Prevalence of Canine Coronavirus and Parvovirus Infections in Dogs with Gastroenteritis in Thailand
The aim of this study is to evaluate the prevalence of CCV and CPV-2 infections in gastroenteritic dogs by using seminested PCR to detect CCV RNA and CPV-2 DNA in fecal specimens derived from gastroenteritic dogs and healthy dogs.
Materials & Methods
Seventy fecal samples from dogs with signs of gastroenteritis (vomiting and diarrhea), twenty-five fecal samples from healthy dogs and one CPV-2 vaccine strain were amplified by semi-nested polymerase chain reaction (PCR), aimed at specifically studying the gene encoding the most abundant capsid protein VP2 of CPV-2 and spike protein of CCV.

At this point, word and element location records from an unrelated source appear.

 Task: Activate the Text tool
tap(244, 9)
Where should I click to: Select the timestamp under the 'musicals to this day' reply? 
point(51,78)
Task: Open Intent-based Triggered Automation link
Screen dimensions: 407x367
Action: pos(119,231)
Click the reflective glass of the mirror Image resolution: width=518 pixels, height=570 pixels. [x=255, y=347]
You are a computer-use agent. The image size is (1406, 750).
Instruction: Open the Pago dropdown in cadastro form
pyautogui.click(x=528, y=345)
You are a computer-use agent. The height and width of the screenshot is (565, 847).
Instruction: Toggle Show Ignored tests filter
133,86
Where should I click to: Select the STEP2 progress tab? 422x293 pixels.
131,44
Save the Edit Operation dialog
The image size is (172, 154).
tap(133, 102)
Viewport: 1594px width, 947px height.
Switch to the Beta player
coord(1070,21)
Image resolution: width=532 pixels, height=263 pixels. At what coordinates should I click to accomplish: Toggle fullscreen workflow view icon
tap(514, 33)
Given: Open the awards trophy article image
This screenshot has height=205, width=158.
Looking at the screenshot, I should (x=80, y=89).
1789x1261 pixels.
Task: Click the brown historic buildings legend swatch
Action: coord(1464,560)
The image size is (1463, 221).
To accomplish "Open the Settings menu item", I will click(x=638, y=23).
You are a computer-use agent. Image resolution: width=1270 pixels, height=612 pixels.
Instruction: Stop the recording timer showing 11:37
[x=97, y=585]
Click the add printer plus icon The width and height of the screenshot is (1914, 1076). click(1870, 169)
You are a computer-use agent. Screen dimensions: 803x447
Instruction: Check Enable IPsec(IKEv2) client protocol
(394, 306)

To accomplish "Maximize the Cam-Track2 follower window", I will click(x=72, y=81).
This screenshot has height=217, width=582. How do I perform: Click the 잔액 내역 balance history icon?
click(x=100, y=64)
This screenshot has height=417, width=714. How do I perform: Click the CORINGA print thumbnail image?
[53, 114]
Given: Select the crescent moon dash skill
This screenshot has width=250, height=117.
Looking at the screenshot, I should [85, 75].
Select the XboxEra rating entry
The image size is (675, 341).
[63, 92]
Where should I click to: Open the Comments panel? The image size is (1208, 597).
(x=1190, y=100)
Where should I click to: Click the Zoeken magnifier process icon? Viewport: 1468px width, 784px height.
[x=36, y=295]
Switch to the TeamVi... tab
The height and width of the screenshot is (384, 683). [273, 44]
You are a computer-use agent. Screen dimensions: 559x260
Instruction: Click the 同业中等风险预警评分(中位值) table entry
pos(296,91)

Positive specimens comprised 44 samples (62.8%) and 9 samples (12.8%) for CPV-2 and CCV, respectively. In nine CCV positive samples, seven displayed co-infection between CCV and CPV-2. Our CCV sequence (AF482001) showed a 94.9% nucleotide identity to CCV reported in GenBank accession number D13096. High prevalence of CCV and CPV-2 infections was found in 1-2 month- and 3-6 month aged dogs, respectively.
Our principal interest was to use nested-PCR as methods to rapidly differentiate CCV or CPV-2 infections from other canine enteric pathogens, which can cause similar clinical illnesses. Definitive diagnosis is important primarily for epidemic control and preventative measures.